(Input data)
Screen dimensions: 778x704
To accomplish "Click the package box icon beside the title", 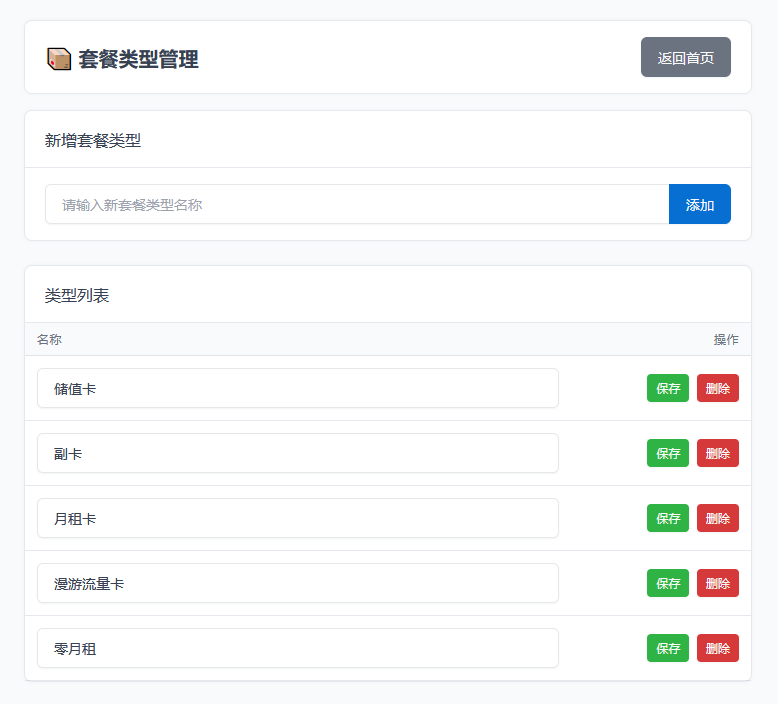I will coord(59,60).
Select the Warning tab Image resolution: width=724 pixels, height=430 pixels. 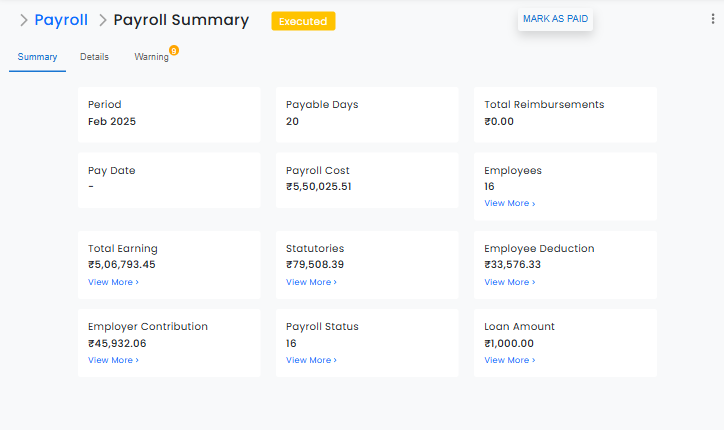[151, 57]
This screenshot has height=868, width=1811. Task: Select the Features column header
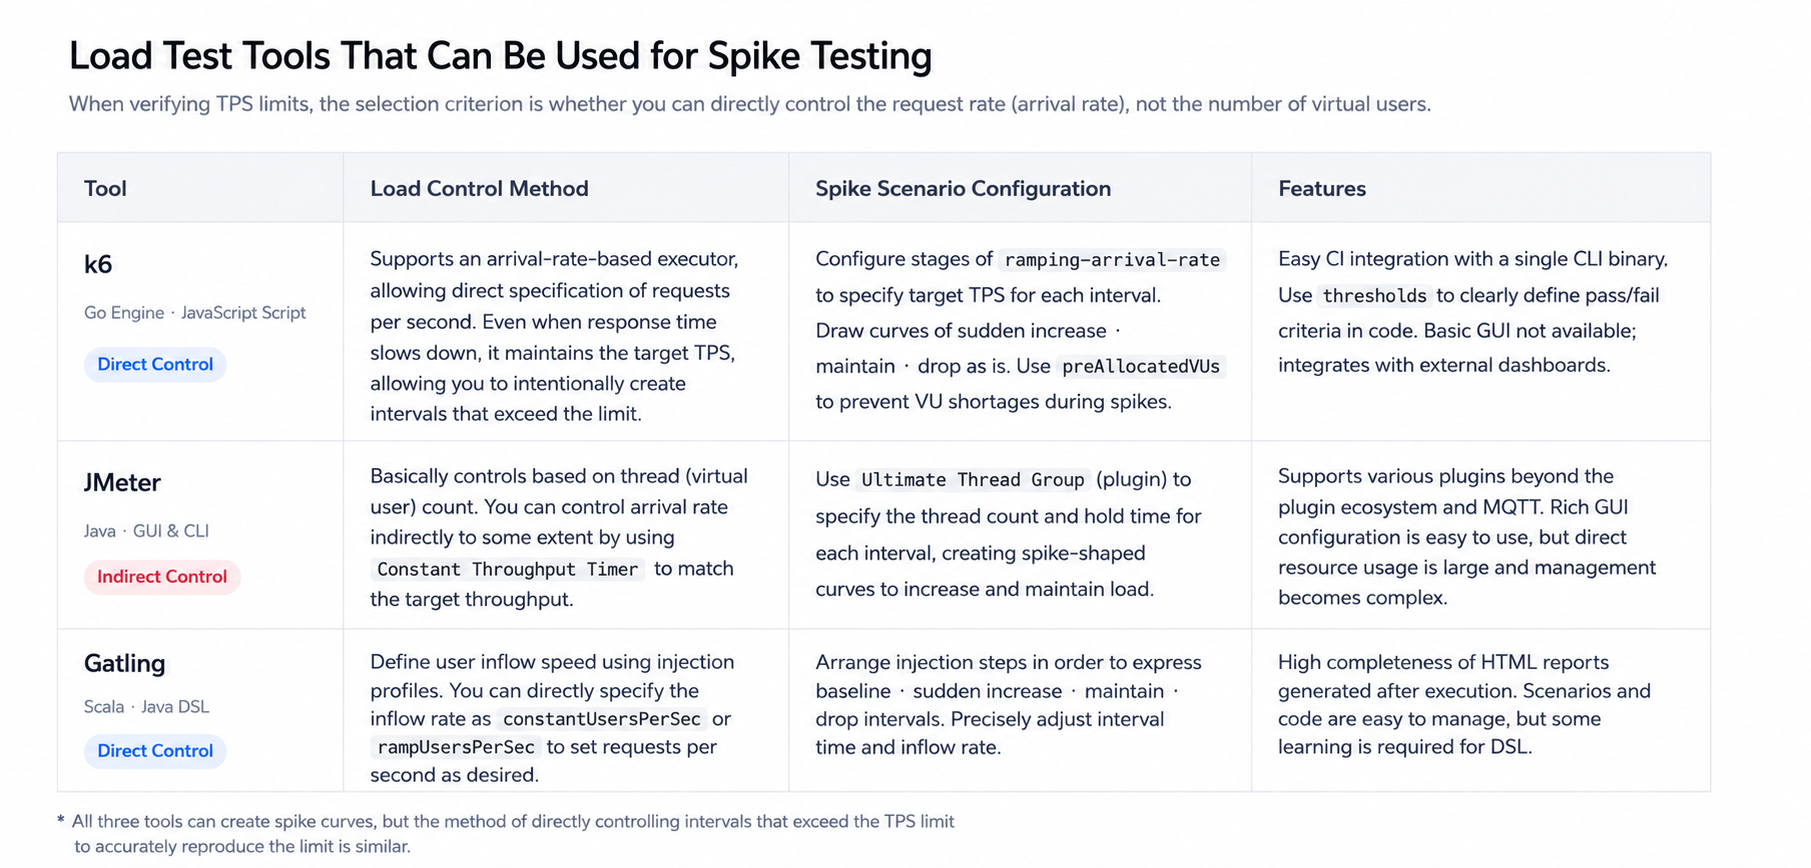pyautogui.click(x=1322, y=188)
(End Input data)
### What is expected
I would like an exact copy of the lines from the one holding "This screenshot has" through the last line of the entries above, with the pictures left out.

### Answer section
This screenshot has height=868, width=1811. Task: Select the Features column header
pyautogui.click(x=1322, y=188)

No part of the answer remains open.